32.- But videos lacked texture of experiencing an AI future directly. Breakout groups aimed to create more tangible visions using AI tools.
33.- Groups brainstormed scenarios of AI transforming work - optimistic and concerning. AI struggled to imagine non-work roles and utopian settings.
34.- Envisioned futures: AI enabling global virtual collaboration, machines doing dangerous tasks, personalized AI medical/mental care, universal basic income.
35.- But AI had difficulty imagining positive futures outside current economic paradigms. Fundamental assumptions need challenging to envision real alternatives.
36.- Iterative and collective imagination is needed to envision non-dystopian AI futures. Single Visionaries are insufficient. Younger perspectives are vital.
37.- Translating imaginative visions to policy change is difficult but groups are attempting it, such as on SME financing and creative industries.
38.- Challenging core assumptions is difficult but needed to move beyond incremental changes. Youth and experiential diversity is required in envisioning.
39.- AI is limited in helping envision the future as it lacks human experience. In-person collaborative imagining is most productive format.
40.- Key themes in positive visions: using AI to meet unmet needs, enabling human collaboration, providing more leisure time, social engagement.
41.- Emerging roles: "Life architects" helping shape fulfilling individual lives. But only 0.01% have such roles in some sci-fi utopian visions.
42.- More people, especially youth, need inclusion in envisioning the future. Their alienation with current trajectories must be addressed.
43.- Privileged have agency and responsibility to enable inclusion of diverse voices in future imagination. Think intergenerationally as the "now" generation.
44.- Engaging public requires meeting them where they are at and relating to their concerns. Make it welcoming, unthreatening and entertaining.
45.- Giving inspiring and relatable reasons to participate is key, showing how issues connect to their lives. Provide entry points and examples.
46.- Bringing together experts, policy makers, companies and general public to make AI impacts tangible helps engagement. Make it accessible.
47.- Having people envision their best future self before imagining AI's role connects it to personal aspirations. Provides context for participation.
48.- Digital divide, uneven access to AI skills are barriers to inclusion. Providing accessible AI education in multiple languages helps.
49.- Meaningful paths to impact and agency incentivize public participation. Direct democracy mechanisms can enable having a real say.
50.- Military struggles to get top AI talent due to uncompetitive pay vs tech giants.

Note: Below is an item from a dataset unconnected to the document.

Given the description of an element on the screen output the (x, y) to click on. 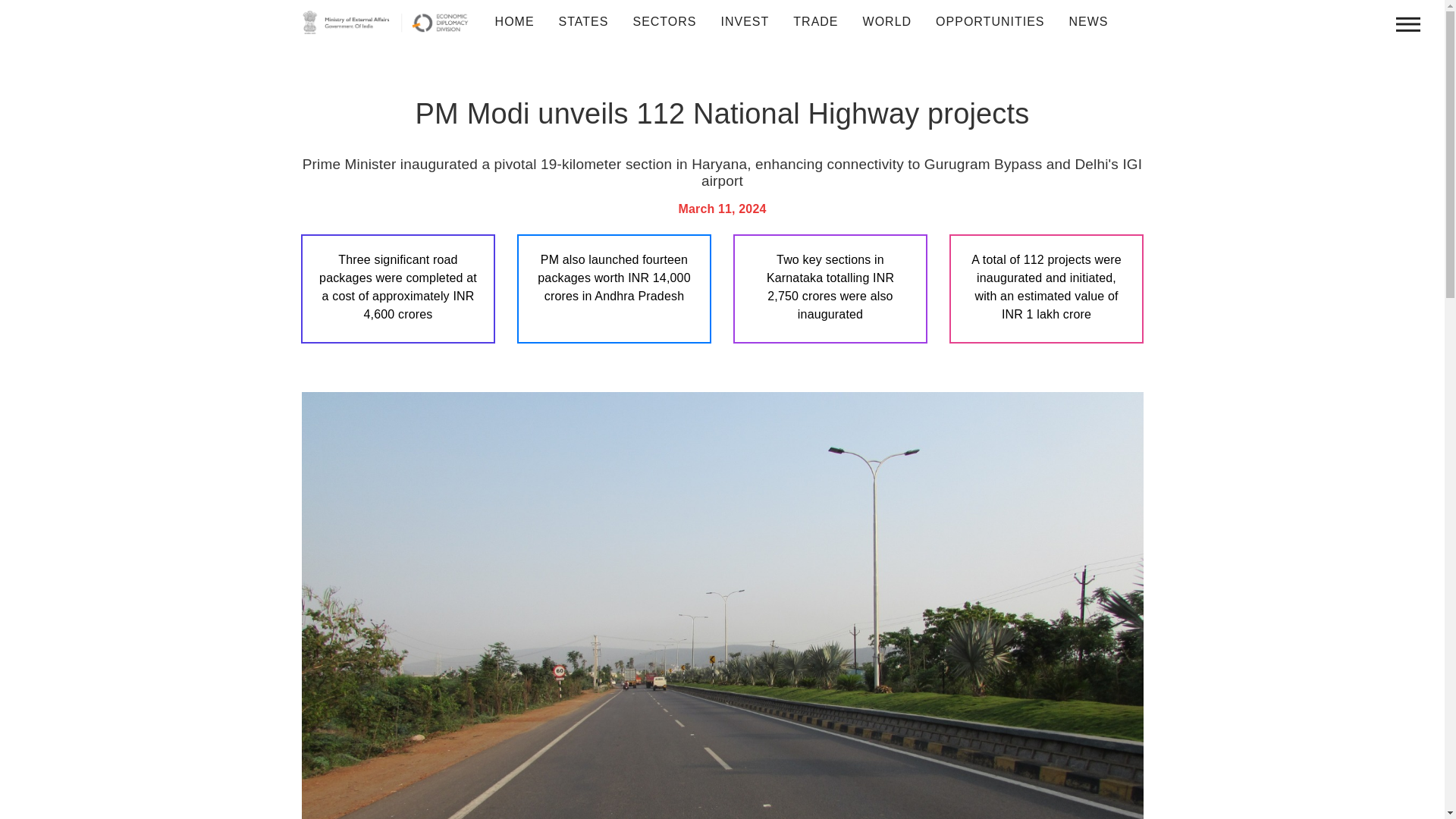
STATES (583, 22)
HOME (514, 22)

More concerning than any classified military AI.
51.- AI community still quite open, with major corporate labs quickly publishing results. But some signs of more internal development emerging.
52.- Big tech also launching platforms to democratize AI usage for non-coders. But expanding access is only one piece.
53.- The journey to collectively envision positive AI futures has just begun. Experiential learnings from workshops will shape the process.
54.- There are already some good examples of translating future visions into policy around SME financing, creative industry support.
55.- AI is still limited in imagining futures, constrained by training data. Collaborative human envisioning is key to moving beyond standard narratives.
56.- More accessible AI education efforts like Finland's "Elements of AI" are lowering barriers to public participation in shaping AI futures.
57.- Experiential diversity, youth voices, and inclusion of Global South are crucial for the collective envisioning process, not just experts.
58.- Envisioning exercises should tap personal aspirations first before imagining AI's role - provides more resonant entry points to contribute.
59.- Despite some concerns, AI development is still largely open, fast-paced and collaborative. Classified military AI lags behind commercial efforts.
60.- The journey has only begun - iterative collective imagination, connecting aspirations to policy impacts, is key to realizing positive AI futures.